*WHAT NEEDS TO BE DONE*.
Lines from the line with "Click the 0/5" to the line with "Task: Collapse the Performance section" in the entries below, and only those, must be output exactly, with both ends included.

*GIVEN INFORMATION*.
----
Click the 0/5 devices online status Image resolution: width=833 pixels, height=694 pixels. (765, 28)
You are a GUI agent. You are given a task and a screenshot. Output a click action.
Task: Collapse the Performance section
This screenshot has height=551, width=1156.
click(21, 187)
----
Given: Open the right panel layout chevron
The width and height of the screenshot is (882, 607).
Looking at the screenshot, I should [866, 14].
----
*PROBLEM SOLUTION*.
Click the 0/5 devices online status Image resolution: width=833 pixels, height=694 pixels. (765, 28)
You are a GUI agent. You are given a task and a screenshot. Output a click action.
Task: Collapse the Performance section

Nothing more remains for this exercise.